This paper introduces Purity Law (PuLa), a structural principle revealing sparsity bias in optimal TSP solutions, and proposes Purity Policy Optimization (PUPO), a training framework that significantly enhances the generalization of neural TSP solvers across diverse scales and distributions without inference overhead.
Reinforcement Learning, Transformer, Prediction, Efficiency, Robustness
Wenzhao Liu, Haoran Li, Congying Han, Zicheng Zhang, Anqi Li, Tiande Guo
University of Chinese Academy of Sciences
Generated by grok-3
Background Problem
The Traveling Salesman Problem (TSP), a fundamental NP-hard combinatorial optimization problem, poses significant challenges for neural approaches due to poor generalization across different instance scales and distributions.

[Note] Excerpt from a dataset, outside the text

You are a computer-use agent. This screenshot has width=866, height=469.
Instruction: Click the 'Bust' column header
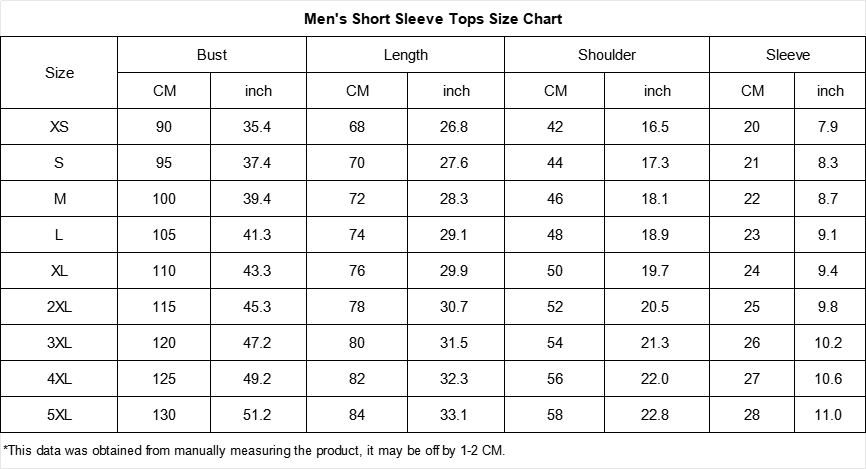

Traditional neural solvers often overfit to specific training patterns, failing to capture universal structural properties of optimal solutions. This paper aims to address this by identifying a novel structural principle, termed Purity Law (PuLa), which highlights a bias towards local sparsity in optimal TSP solutions, and leverages it to improve the generalization of neural solvers through a new training framework.
Method
The paper introduces two key contributions: the Purity Law (PuLa) and Purity Policy Optimization (PUPO). PuLa is a structural principle stating that the prevalence of edges in optimal TSP solutions follows a negative exponential distribution based on their ‘purity order,’ a measure of local vertex sparsity around an edge, defined as the number of vertices within a circle whose diameter is the edge. PUPO is a training framework that integrates PuLa into policy optimization for neural TSP solvers. It modifies the policy gradient in reinforcement learning (specifically REINFORCE) by incorporating ‘purity weightings,’ which are based on ‘purity availability’ (average minimum purity order of unvisited vertices) and ‘purity cost’ (combining purity order of new edges and impact on future purity potential). This encourages the model to favor actions aligning with PuLa during solution construction, aiming to learn consistent patterns across instances without altering network architecture. The method is designed to be compatible with existing neural constructive solvers, guiding training without additional inference overhead.
Experiment
The experiments evaluate PUPO’s impact on generalization using six configurations of three state-of-the-art neural solvers (AM, PF, INViT) trained on scales of 50 and 100, tested on randomly generated datasets with four distributions (uniform, clustered, explosion, implosion) and scales from 100 to 10,000, as well as the real-world TSPLIB dataset (up to 10,000 nodes). The setup compares vanilla REINFORCE training against PUPO, using metrics like average gap to optimal solutions, tour length, solving time, and purity metrics (e.g., proportion of 0-order pure edges). Results show PUPO consistently improves generalization, especially on larger scales (e.g., INViT-100 achieves a 15.01% relative improvement on scale 10,000) and across distributions, with negligible inference time overhead (deviations within 5%). However, smaller-scale instances sometimes show performance trade-offs, suggesting implicit regularization effects. The experimental design is comprehensive, covering diverse scenarios, but the focus on positive results might underplay limitations, such as hyperparameter sensitivity or negative impacts on smaller scales. Purity metrics confirm PUPO enhances alignment with PuLa, though the causal link to generalization remains empirically driven rather than theoretically grounded.
Further Thoughts
The introduction of Purity Law (PuLa) opens up intriguing avenues for understanding structural biases in combinatorial optimization problems beyond TSP, such as vehicle routing or graph-based problems in logistics and network design. Its statistical validation across diverse instances suggests a potential universal principle, but the lack of a rigorous theoretical foundation raises questions about whether this is a fundamental property or a dataset-specific observation. Could PuLa be linked to known geometric properties of Euclidean spaces, or is it an emergent behavior of optimization algorithms like LKH3 used to generate optimal solutions? Additionally, the implicit regularization effect of PUPO, as noted in reduced Frobenius norms, hints at connections to broader machine learning challenges like overfitting in deep reinforcement learning. Future work could explore integrating PuLa directly into network architectures, perhaps via attention mechanisms in transformers that prioritize sparsity, or test its applicability in other NP-hard problems. Comparing PUPO’s regularization effects with explicit techniques like weight decay could further clarify its unique contributions. Lastly, the trade-off observed in smaller-scale performance suggests a need for adaptive strategies that balance generalization and precision based on instance size, potentially drawing inspiration from meta-learning approaches.